I have one use case.
Sink(S1) -> I have written a job in Spark that is sinking the data from OpenSearch to S3.
Sink(S2) -> I have another job which is sinking the data from Kafka to S3 into the same folder as S1
Both are working fine, but if I do the sinking from S1, I can see it has sunk all the data correctly, but when I am sinking from S2, it cannot sink the data into the same folder. But using a different folder can sink the data despite having the same schema and data format.
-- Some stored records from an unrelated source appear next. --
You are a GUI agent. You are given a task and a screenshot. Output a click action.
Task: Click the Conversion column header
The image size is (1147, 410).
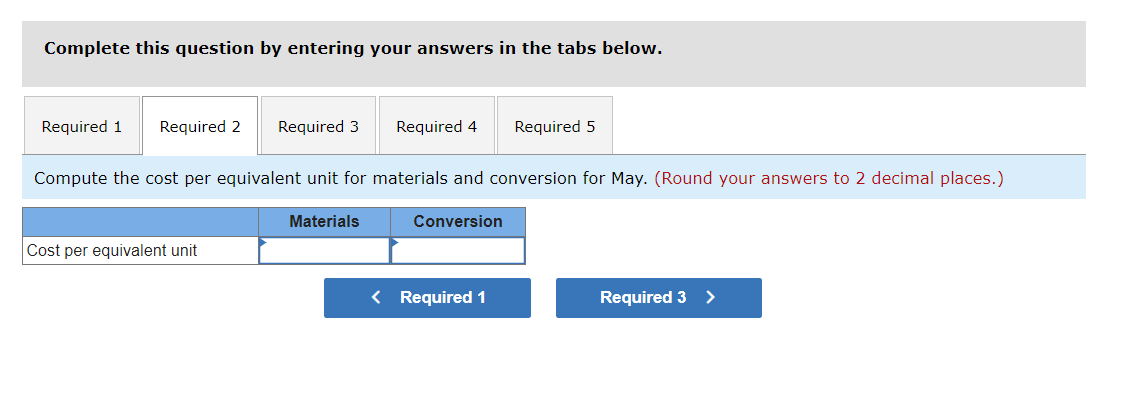(458, 222)
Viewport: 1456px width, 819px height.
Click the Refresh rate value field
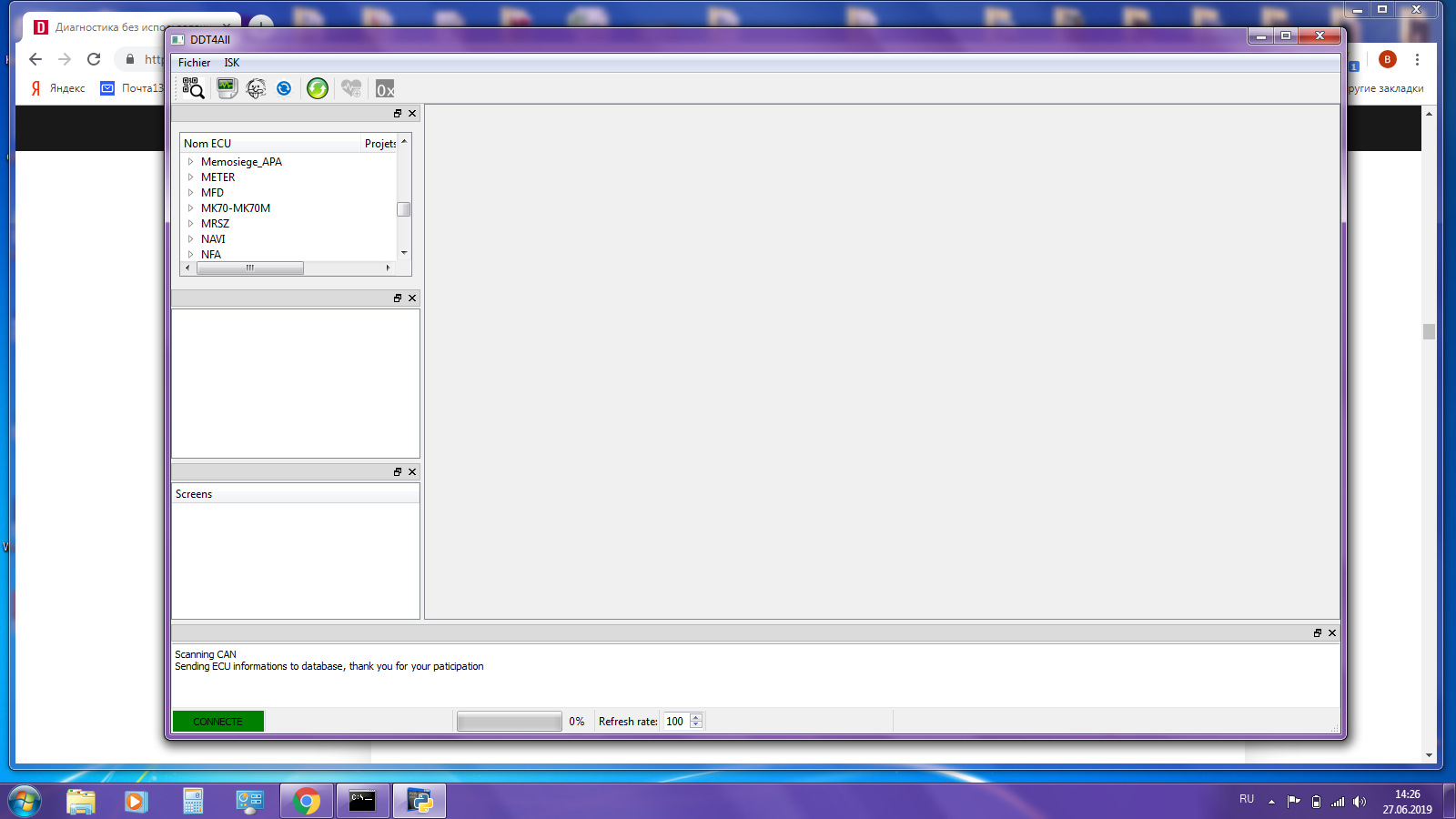tap(675, 722)
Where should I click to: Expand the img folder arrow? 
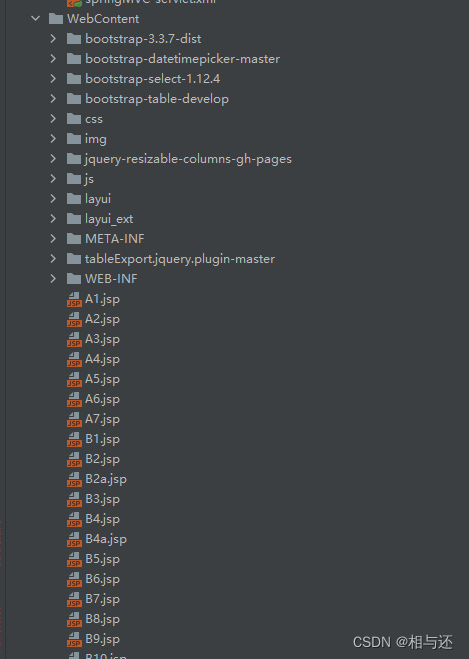[53, 139]
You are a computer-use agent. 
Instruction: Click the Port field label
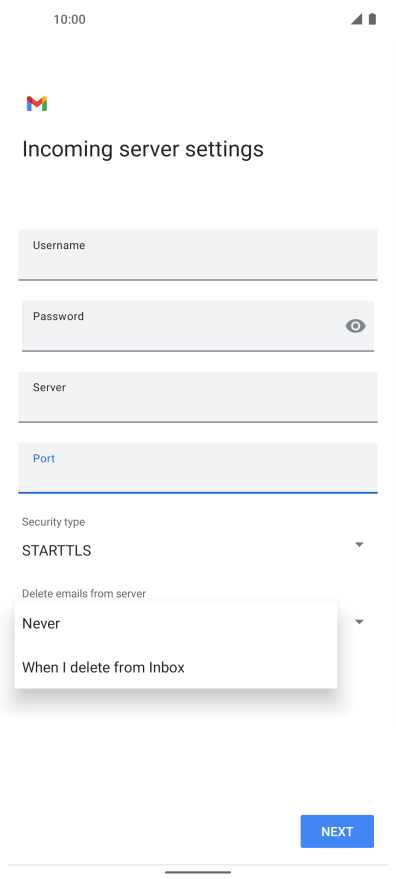tap(44, 459)
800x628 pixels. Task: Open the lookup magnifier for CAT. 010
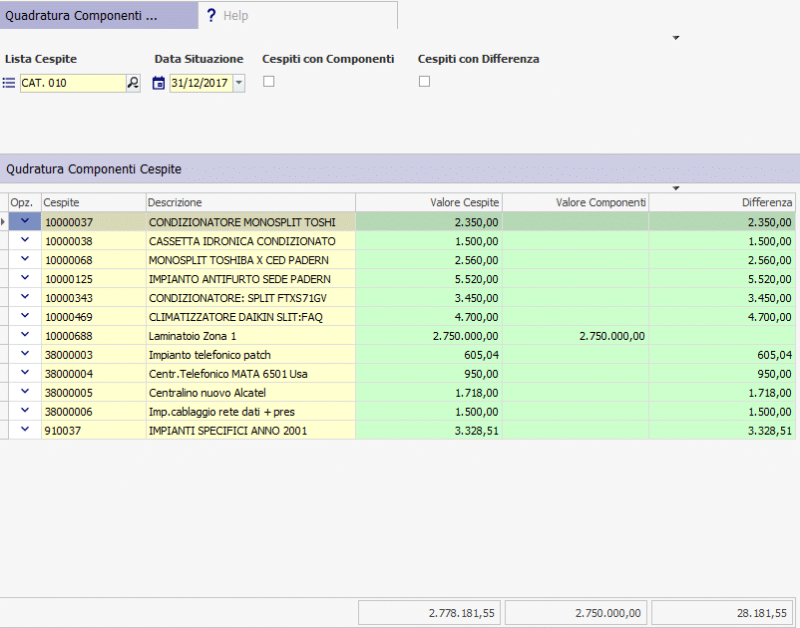(133, 83)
I have check the hoodie.properties file for both of them, there are a lot of properties which are saved by default and those are different also
1st image has spark content and 2nd has flink content in the S3 folder
Bothe are MERGE_ON_READ, for the S1 here is the hoodie config
hudi_options = {
"hoodie.table.name": args["HUDI_TABLE_NAME"],
"hoodie.datasource.write.table.type": "MERGE_ON_READ",
"hoodie.schema.on.read.enable": "true",
"hoodie.datasource.write.hive_style_partitioning": "true",
"hoodie.datasource.write.precombine.field": "time",
"hoodie.datasource.write.partitionpath.field": "customer_uuid,year,month",
"hoodie.datasource.write.recordkey.field": "event_id",
"hoodie.write.concurrency.mode": "optimistic_concurrency_control",
"hoodie.database.name": "default_database",
}
For S2 sink hoodie config
(" +
" 'connector' = 'hudi'," +
" 'path' = '" + S3_PATH + "'," +
" 'table.type' = 'MERGE_ON_READ'," +
" 'hoodie.table.name' = '" + HUDI_TABLE_NAME + "'," +
" 'hoodie.datasource.write.recordkey.field' = 'event_id'," +
" 'hoodie.datasource.write.partitionpath.field' = 'customer_uuid,year,month'," +
" 'hoodie.datasource.write.precombine.field' = 'time'," +
" 'hoodie.datasource.write.hive_style_partitioning' = 'true'," +
" 'hoodie.write.concurrency.mode' = 'optimistic_concurrency_control'," +
" 'hoodie.schema.on.read.enable' = 'true'," +
" 'hoodiepaction.payload.class' = '.apache.hudimon.model.DefaultHoodieRecordPayload'," +
" 'hoodie.archivelog.folder' = 'history'," +
" 'hoodie.timeline.path' = 'timeline'," +
" 'hoodie.table.base.file.format' = 'PARQUET'," +
" 'hoodie.table.metadata.partitions' = 'files'," +
" 'hoodie.table.keygenerator.type' = 'COMPLEX'" +
")";
What to do so that both can use the same S3 folder with no data loss.
I have also noticed one thing that, if I do the sinking via flink first, it will do it properly, but into the same folder if I run the glue job, it will delete all the content and then replace it with data of flink. While visa-versa is giving error.
Thanks.